START Given records

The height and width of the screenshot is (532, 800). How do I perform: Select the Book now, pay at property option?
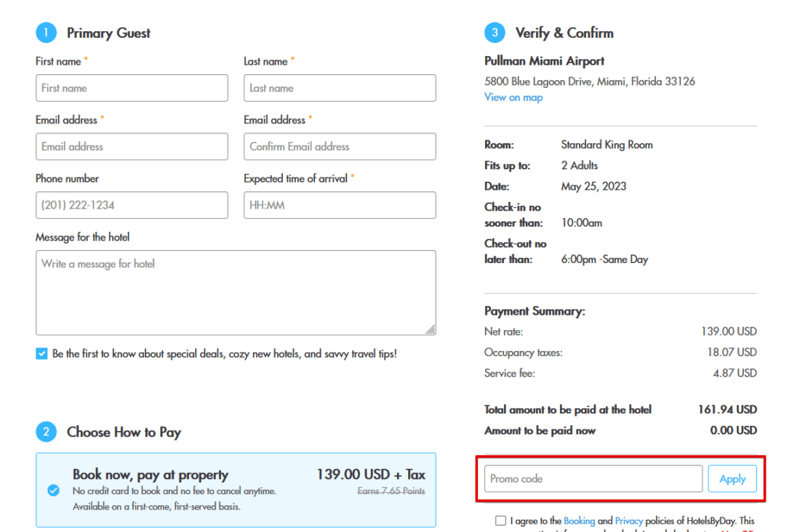click(54, 490)
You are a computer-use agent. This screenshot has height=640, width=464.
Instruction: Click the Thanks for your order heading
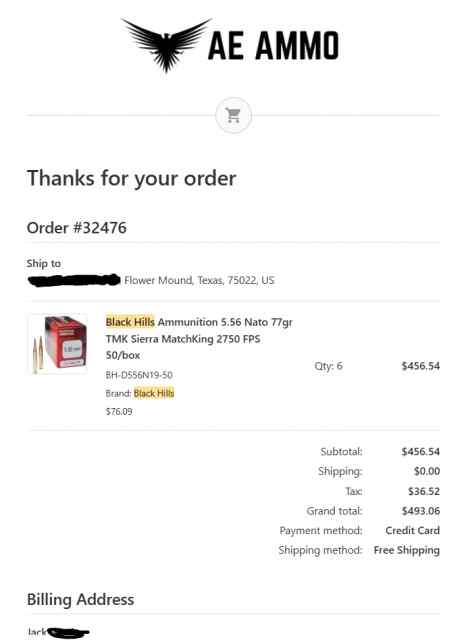tap(131, 178)
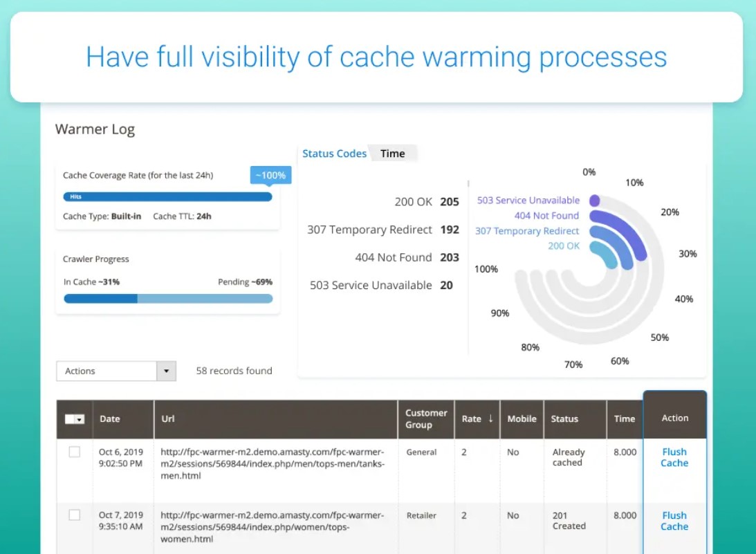The width and height of the screenshot is (756, 554).
Task: Flush Cache for the tops-women.html row
Action: pos(674,521)
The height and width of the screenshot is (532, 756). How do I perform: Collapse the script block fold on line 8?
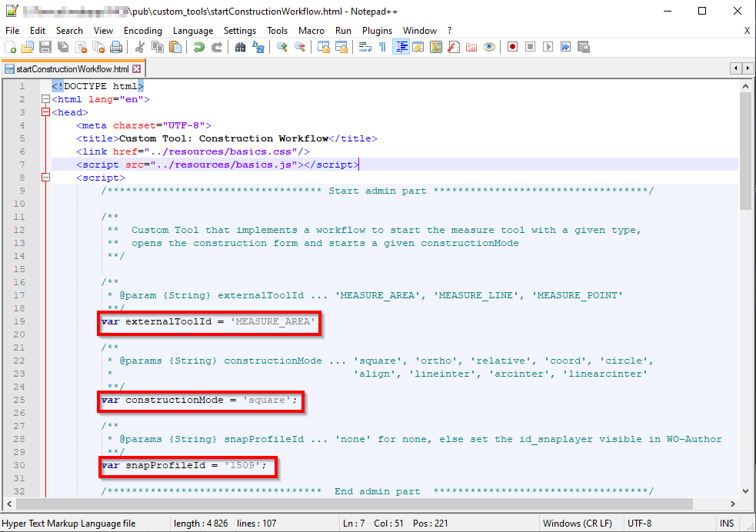(45, 177)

END Given records

### What the exercise asks
Before duplicating, set the pictures aside; then output exactly the lines from the one with "Instruction: Click the" through the end of the records, and only those.

### Result of the exercise
Instruction: Click the Thanks for your order heading
tap(131, 178)
The width and height of the screenshot is (756, 554).
Task: Flush Cache for the tops-women.html row
Action: pos(674,521)
The height and width of the screenshot is (532, 756). How do I perform: Collapse the script block fold on line 8?
(45, 177)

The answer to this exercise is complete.